Jésus, comme le dit l’auteur de la lettre aux Hébreux, est venu nous introduire davantage dans la communion avec notre Dieu, formant avec nous un seul corps, lui la tête et nous les membres. Grâce à la médiation de Jésus, nous vivons de ce souffle de Dieu, circulant en nous et entre nous, qui cimente notre vie et notre identité. Et c’est en se tournant vers lui, en communion avec lui que nous laissons mûrir en nous, comme dans nos assemblées eucharistiques, la bénédiction de Dieu. Coupés de cette communion avec Dieu, nous courons le risque de la division et de la dispersion de nos ‘ego’, faisant de nos assemblées un rassemblement d’antagonistes ou d’adversaires et non des rencontres fraternelles, de communion et de solidarité.
Jésus est à la fois notre modèle et l’artisan de cette communion. Lorsqu’il nous invite à manger sa chair et boire son sang, il nous rappelle cette communion, cette assimilation de sa vie en nous. Et dans l’Eucharistie, au-delà du pain et du vin bénits, c’est lui-même qui se donne à nous. Le pain et le vin partagés sont le signe par excellence que Jésus nous a laissé.
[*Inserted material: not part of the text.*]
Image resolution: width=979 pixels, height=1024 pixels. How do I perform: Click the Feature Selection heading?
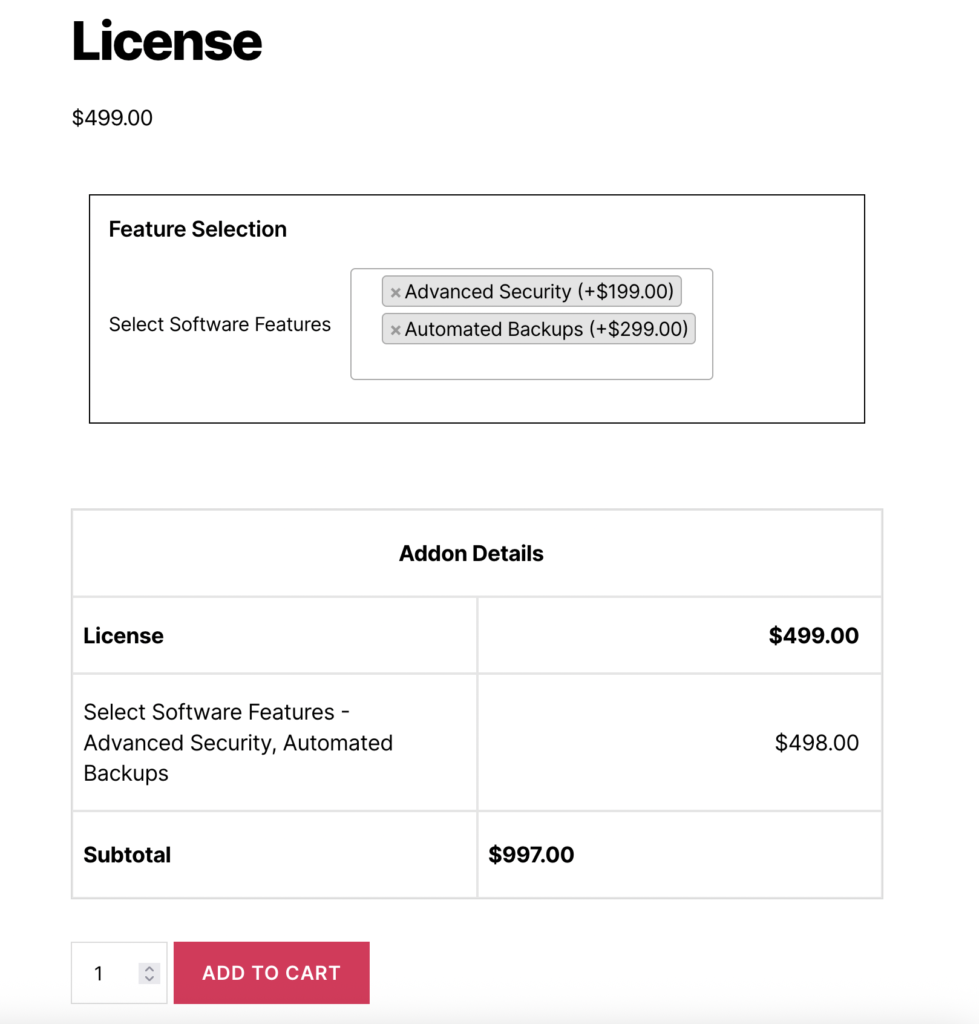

Or ce signe de l’eucharistie, pour être réellement vrai, doit être l’expression de notre vie. Autrement dit, l’Eucharistie ne nous rejoint que lorsque notre manière d’être et de vivre est en cohérence avec ce que nous célébrons. Sinon, le signe n’est plus qu’une habitude et se réduit à une obligation dominicale, une dévotion pieuse, dans laquelle on a chosifié Jésus en un morceau de pain. Car célébrer l’eucharistie, prendre part au repas de la pâque n’a de sens que si, comme Moïse et ensuite comme Jésus, nous nous mettons en marche pour travailler à la libération des multiples esclavages opprimant les hommes ; pour ensuite nous engager à constituer un peuple nouveau, une humanité nouvelle régie par la seule et unique loi de l’Amour.
Toute la question est de savoir si notre foi est assez forte et lucide pour mieux vivre ce mystère. Assez forte aussi pour comprendre qu’au-delà des rites, il y a notre Dieu qui est là présent, qui nous rejoint et nous nourrit par sa parole et son Eucharistie, comme Il le fait partout où nous nous trouvons. Sa présence est incarnée dans les mains de ceux et celles qui nous entourent et nous accompagnent au quotidien, dans nos joies comme dans nos peines. Le sacrement du pain et du vin n’est pas le sacrement d’une heure par semaine à l’église. C’est un sacrement perpétuel, il est l’amour de Dieu et l’amour de mes frères et sœurs vécu tout au long de la semaine et célébré par un symbole que nous appelons l’eucharistie. Quel bonheur pour nous, lors de nos eucharisties, de rencontrer et de partager la communion de ce Dieu ! Quelle merveille de partager cette allégresse en communion avec mes frères et sœurs qui sont présents ou absents ! Quelle jubilation pour moi de faire de toute ma vie une eucharistie ! C’est-à-dire de devenir ce que je reçois : le corps et le sang du Christ, lorsqu’à mon tour je me donne en nourriture dans le service des autres. Ainsi, par ma manière de vivre avec les autres, je deviens corps et sang de Jésus dans le monde d’aujourd’hui. Et ma vie devient ainsi sacramentelle : le lieu de la présence de Dieu.